Franken also praised Sessions for personally ordering a DOJ lawyer to Iowa to prosecute a man for alleged hate crimes against a transgender student, but added “your decision to prosecute … doesn’t tell the whole story.”
“There’s an argument to be made that no Trump administration official has done more to hurt LGBT people than you,” Franken told Sessions.
Meanwhile, Durbin directed his questioning toward new “religious freedom” guidance issued by the DOJ which seems intended to undermine LGBT rights.
“Could a social security administration employee refuse to accept or process spousal or survivor benefits paperwork for a surviving same-sex spouse?” Durbin asked.

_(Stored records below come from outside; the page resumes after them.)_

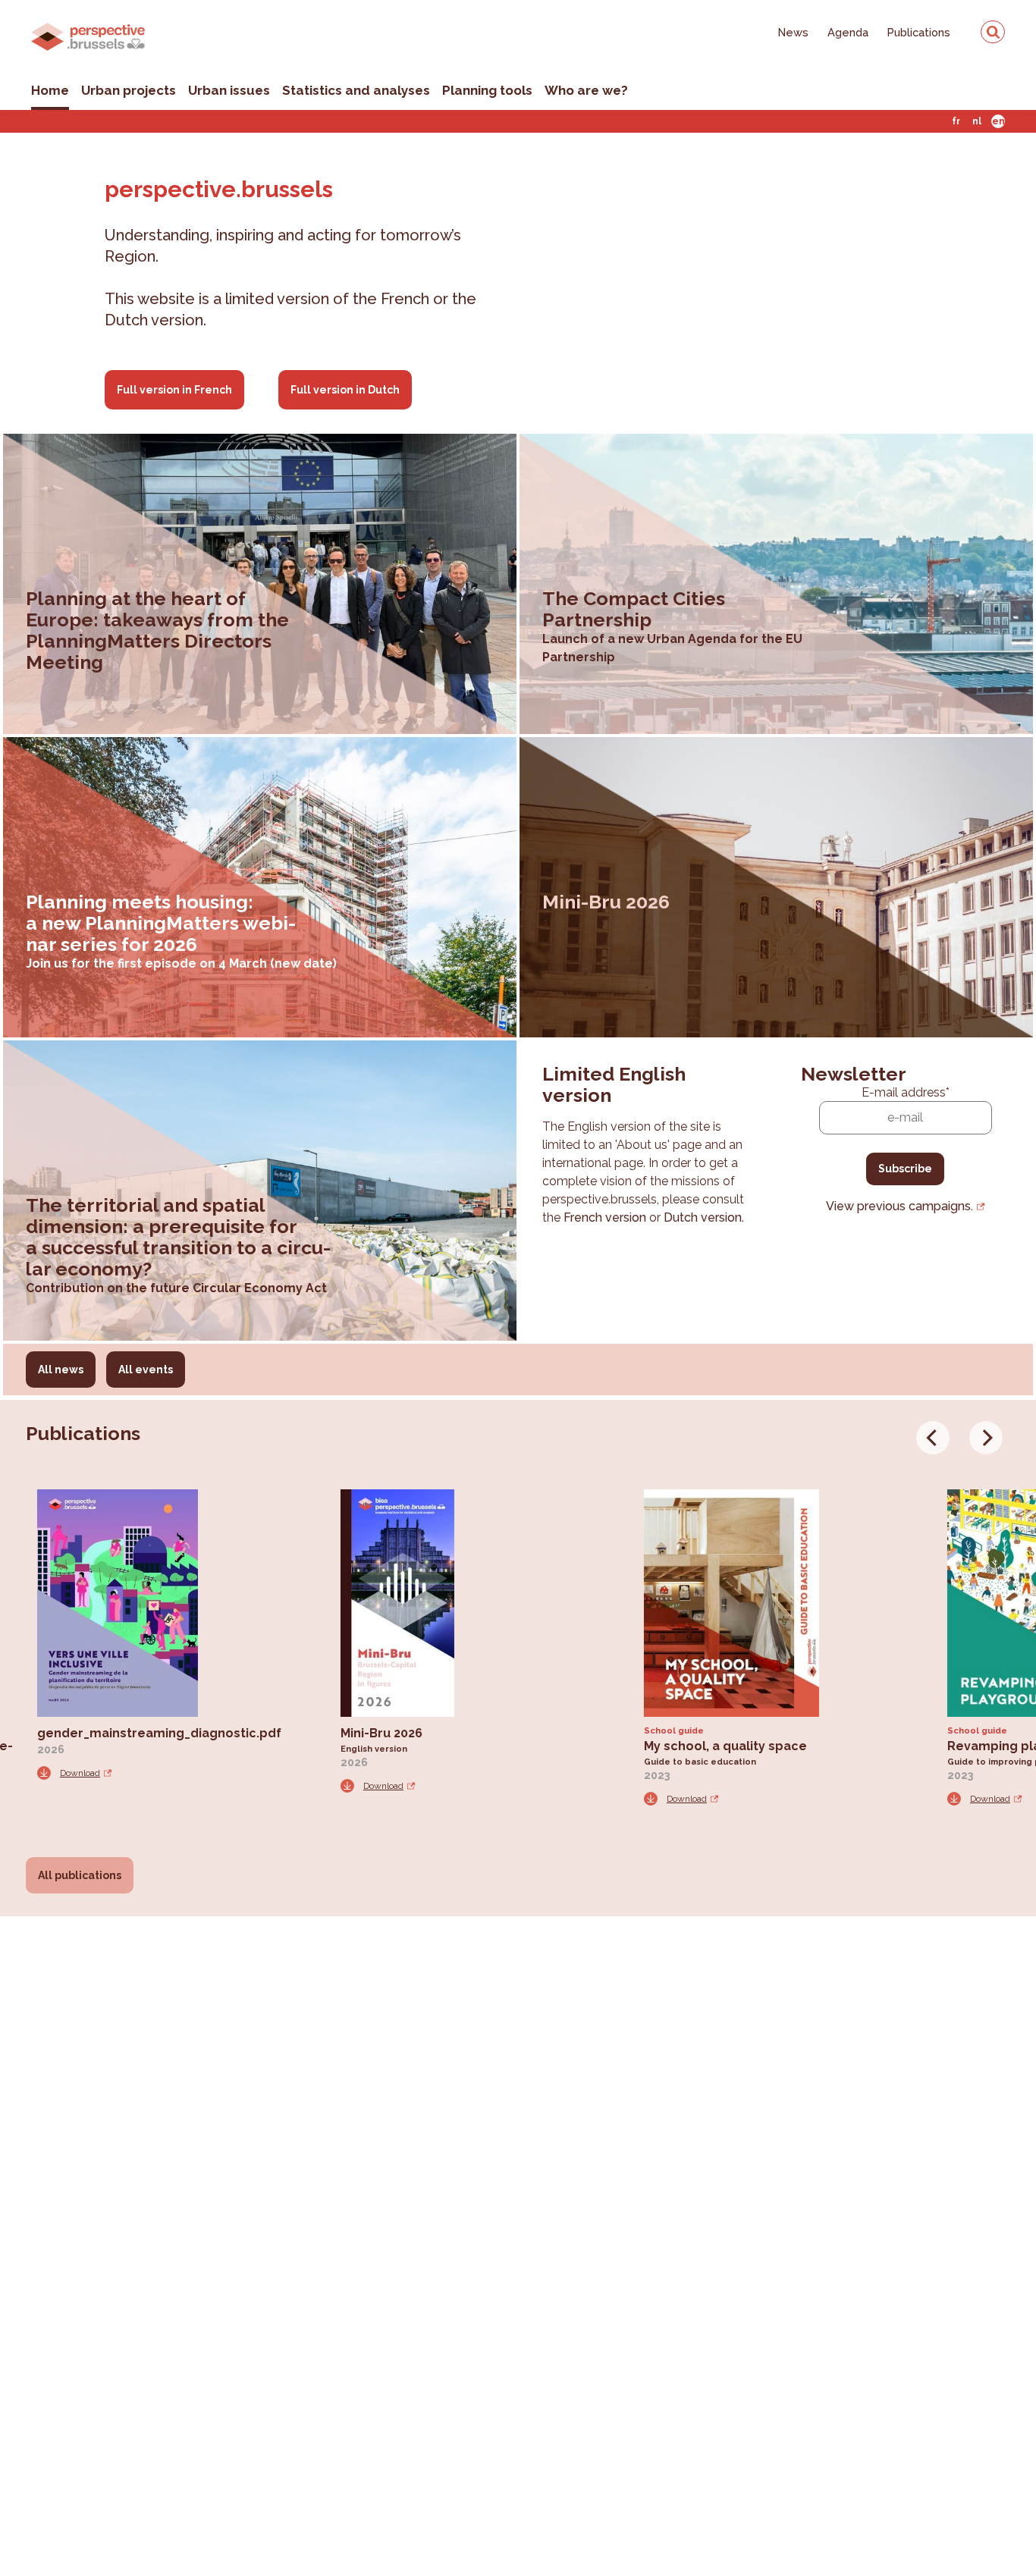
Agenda (847, 32)
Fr (956, 121)
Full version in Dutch (345, 390)
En (998, 121)
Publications (918, 32)
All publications (79, 1875)
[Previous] (933, 1437)
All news (60, 1369)
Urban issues (229, 90)
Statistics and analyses (356, 90)
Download (80, 1773)
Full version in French (174, 390)
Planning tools (487, 90)
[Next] (986, 1437)
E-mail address (906, 1092)
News (793, 32)
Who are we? (586, 90)
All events (145, 1369)
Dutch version (703, 1217)
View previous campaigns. (899, 1206)
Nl (976, 121)
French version (605, 1217)
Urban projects (128, 90)
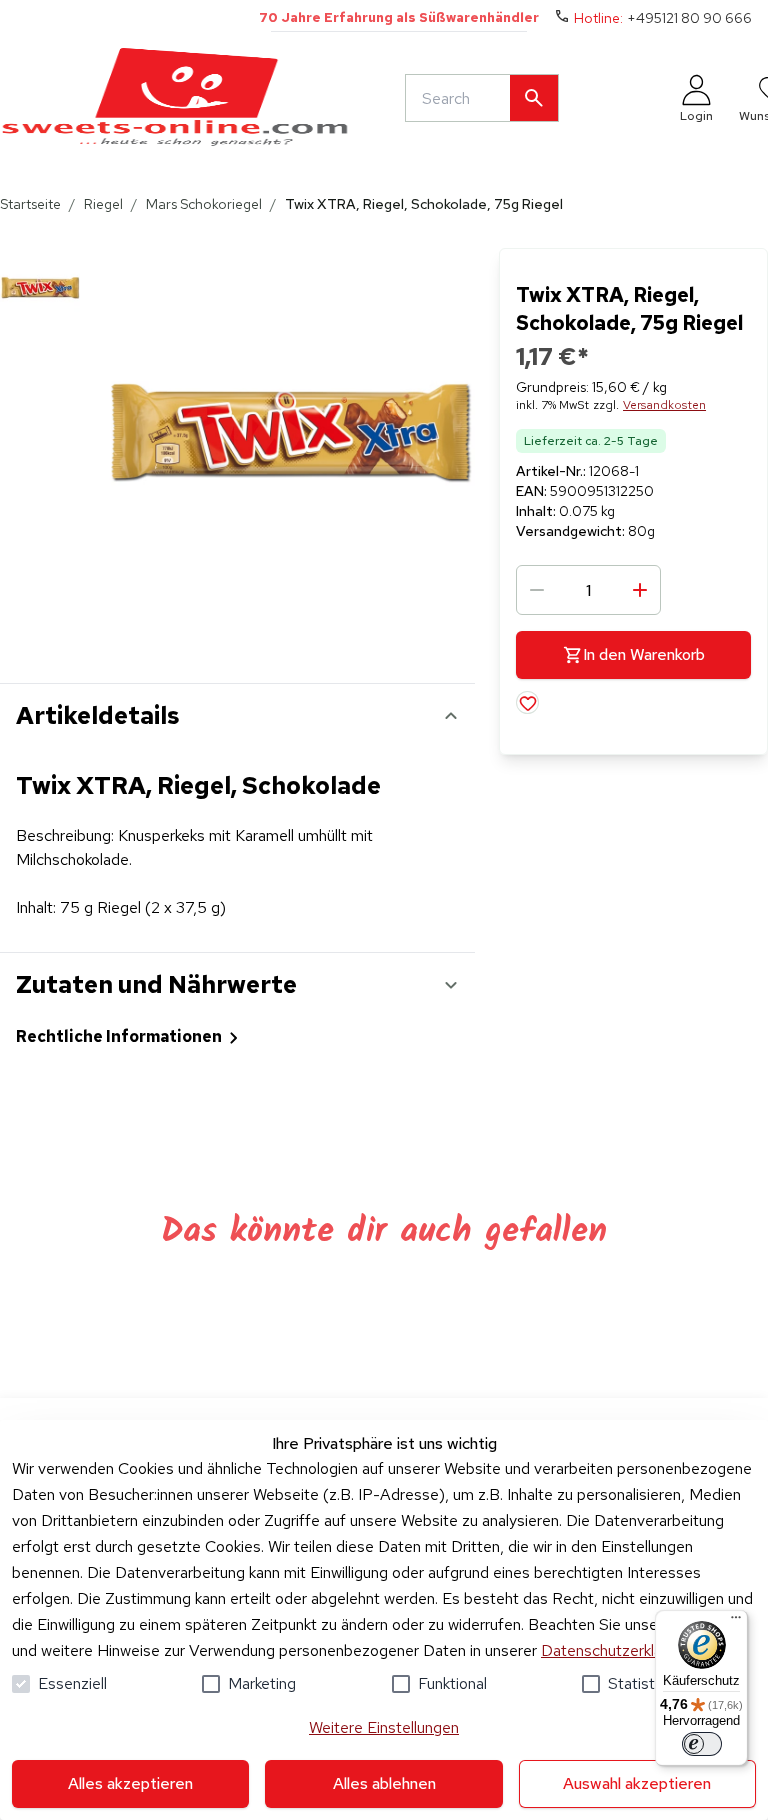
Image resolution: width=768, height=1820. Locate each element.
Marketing (262, 1683)
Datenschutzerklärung (616, 1650)
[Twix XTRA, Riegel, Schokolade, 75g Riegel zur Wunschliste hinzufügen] (527, 702)
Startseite (30, 204)
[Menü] (736, 1622)
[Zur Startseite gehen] (175, 98)
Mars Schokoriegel (204, 204)
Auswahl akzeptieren (637, 1783)
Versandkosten (664, 405)
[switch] (702, 1744)
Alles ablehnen (384, 1783)
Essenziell (72, 1683)
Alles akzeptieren (130, 1783)
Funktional (452, 1683)
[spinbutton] (588, 590)
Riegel (103, 204)
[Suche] (534, 98)
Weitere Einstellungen (384, 1727)
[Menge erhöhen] (640, 590)
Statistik (636, 1683)
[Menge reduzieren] (537, 590)
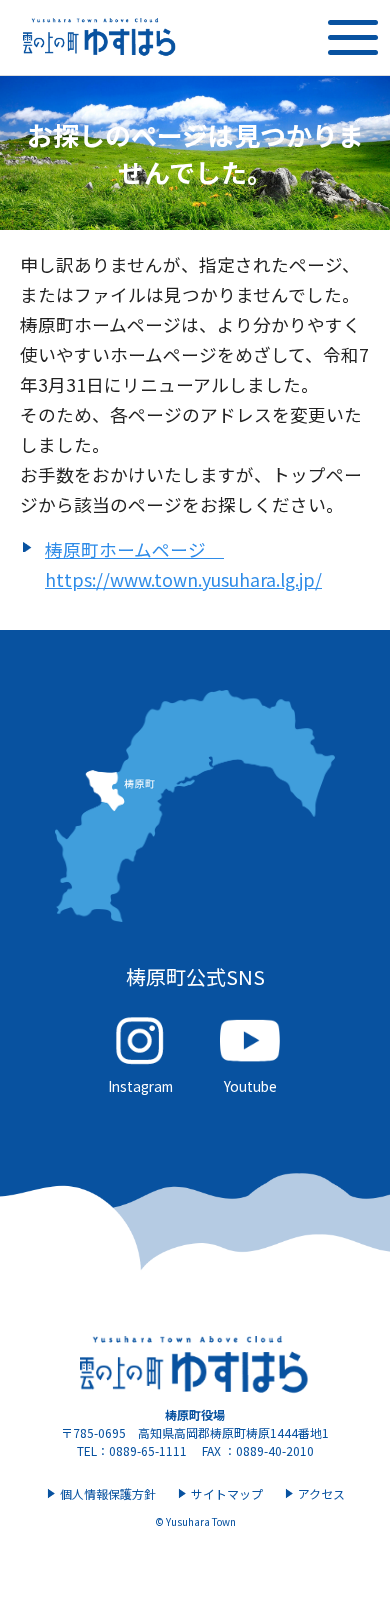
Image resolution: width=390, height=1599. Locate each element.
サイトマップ (227, 1493)
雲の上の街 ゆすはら (100, 37)
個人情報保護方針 (108, 1493)
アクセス (321, 1493)
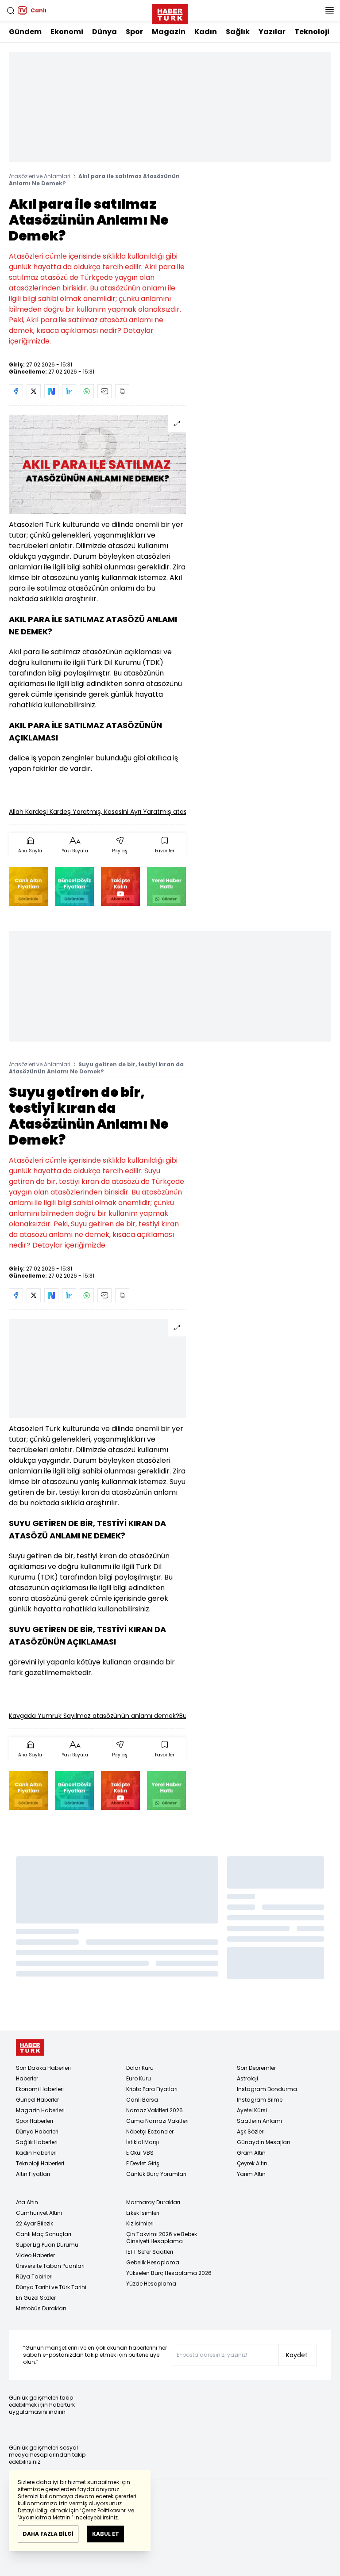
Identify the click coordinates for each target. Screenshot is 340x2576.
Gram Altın (251, 2152)
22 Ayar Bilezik (34, 2223)
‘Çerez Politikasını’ (103, 2510)
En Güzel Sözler (36, 2297)
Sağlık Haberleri (37, 2142)
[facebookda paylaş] (16, 391)
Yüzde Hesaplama (151, 2283)
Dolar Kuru (140, 2068)
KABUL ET (105, 2534)
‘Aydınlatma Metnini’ (45, 2517)
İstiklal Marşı (142, 2142)
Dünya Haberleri (37, 2131)
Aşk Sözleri (251, 2131)
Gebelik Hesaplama (152, 2262)
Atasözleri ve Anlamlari (39, 176)
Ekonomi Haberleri (40, 2089)
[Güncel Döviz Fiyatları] (74, 886)
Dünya (104, 32)
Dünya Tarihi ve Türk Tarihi (51, 2287)
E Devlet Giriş (142, 2163)
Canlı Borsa (142, 2099)
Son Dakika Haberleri (43, 2068)
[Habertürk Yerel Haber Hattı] (166, 886)
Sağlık (238, 32)
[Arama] (10, 10)
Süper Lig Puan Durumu (47, 2244)
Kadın (205, 32)
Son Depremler (256, 2068)
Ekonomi (66, 32)
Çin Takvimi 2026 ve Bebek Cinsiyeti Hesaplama (161, 2237)
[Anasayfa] (30, 2047)
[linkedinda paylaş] (69, 391)
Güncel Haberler (37, 2099)
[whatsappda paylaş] (87, 391)
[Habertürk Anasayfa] (170, 12)
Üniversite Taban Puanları (50, 2266)
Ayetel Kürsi (252, 2110)
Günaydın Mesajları (263, 2142)
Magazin (168, 32)
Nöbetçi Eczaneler (150, 2131)
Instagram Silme (259, 2099)
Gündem (25, 32)
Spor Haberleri (34, 2121)
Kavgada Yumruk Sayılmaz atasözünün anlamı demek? (94, 1715)
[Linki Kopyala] (122, 391)
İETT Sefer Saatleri (149, 2251)
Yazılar (272, 32)
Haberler (27, 2078)
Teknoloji (311, 32)
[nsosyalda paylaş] (51, 391)
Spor (134, 32)
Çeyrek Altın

There was a long pause. “That’s something I never thought would arise, but I would have to give you a written answer to that, if you don’t mind.” Sessions responded.
Durbin: Does religious liberty guidance let fed workers & contractors refuse LGBT people?
Sessions: [4 second pause] I'll get back to you. pic.twitter.com/E67XzDxh9e
— Dominic Holden (@dominicholden) October 18, 2017
It is highly unbelievable that Sessions had never considered these examples prior to Wednesday. More than two years ago, when he was still in the Senate, Sessions was one of the original co-sponsors of the First Amendment Defense Act (FADA), a bill that would grant those who have religious objections to same-sex marriage a license to discriminate. Many of the provisions in the new guidance mirror FADA’s language.